Die Hütten am Weihnachtsmarkt an der Place Gutenberg waren geschlossen, die Weihnachtsbeleuchtung aus Respekt vor den Opfern ausgeschaltet. Die Place Kléber, an der Präsident Emmanuel Macron am selben Tag eine weiße Rose niederlegte, war dunkel. Nur das Lichtermeer aus Kerzen war von weitem zu erkennen. Beim Anblick der einzelnen Tatorte, deren Meer aus Blumen und Kerzen die unmittelbare Umgebung meiner Wohnung seither säumen, begann ich los zu heulen. Wieso durfte ich "nicht hier sein", als es passierte?
Eine Frage, die ich mir seither nicht wieder gestellt habe.

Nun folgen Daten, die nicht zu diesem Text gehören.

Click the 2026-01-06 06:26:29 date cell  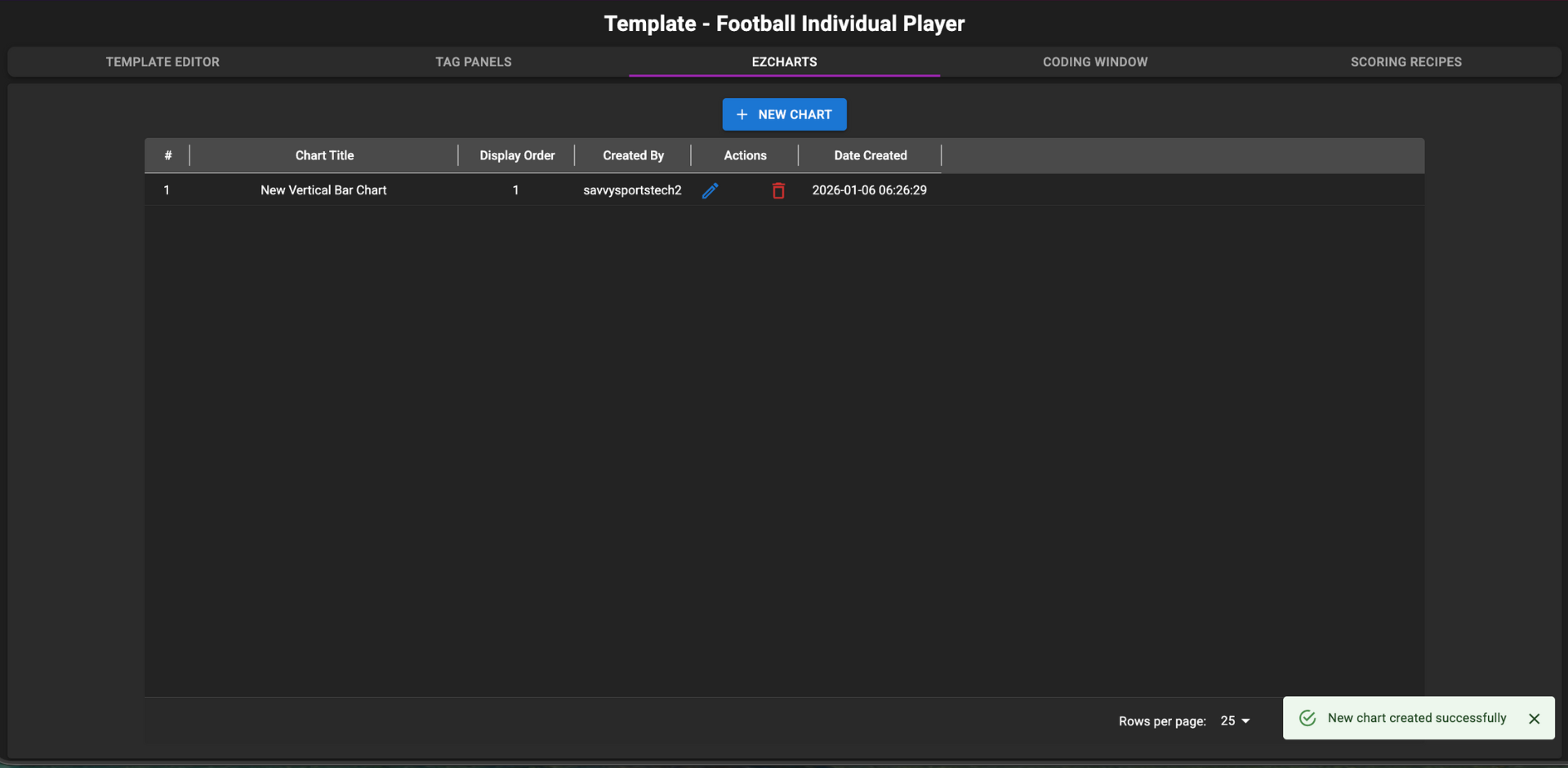pyautogui.click(x=869, y=190)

Denn wie an so vielen anderen Orten zuvor kehrte auch in Straßburg schnell wieder das "normale", vorweihnachtlich-gestresste Leben ein. Die Weihachtsmärkte öffneten wieder, Touristen tranken Glühwein und shoppten sich durch die Gassen, an den Blumen und Kerzen hielten sie für ein paar Fotos inne. Trauer und Schmerz wurden vom Duft von Gewürzbrot und Sauerkraut überdeckt.
Und jetzt, nach zwei erholsamen, sorglosen Wochen Weihnachtsurlaub in Österreich, ist das alles Schnee von gestern. Der Bedarf, dazu noch etwas zu sagen, überschaubar. Man kommt hierher zurück, fährt in die Arbeit, geht einkaufen. Alltag macht sich breit. Der Weihnachtsmarkt ist geschlossen, das Meer aus Kerzen kleiner, die Stille wieder lauter. Die Beleuchtung, die die Fachwerkhäuser ziert, wird bald ausgeschaltet und weggeräumt - wie unsere Erinnerung daran.
Dennoch wundert es einen, hin und wieder. Dass wir immer wieder weitermachen, wie bisher. Und manchmal auch einfach nicht in Worte fassen können, wieso.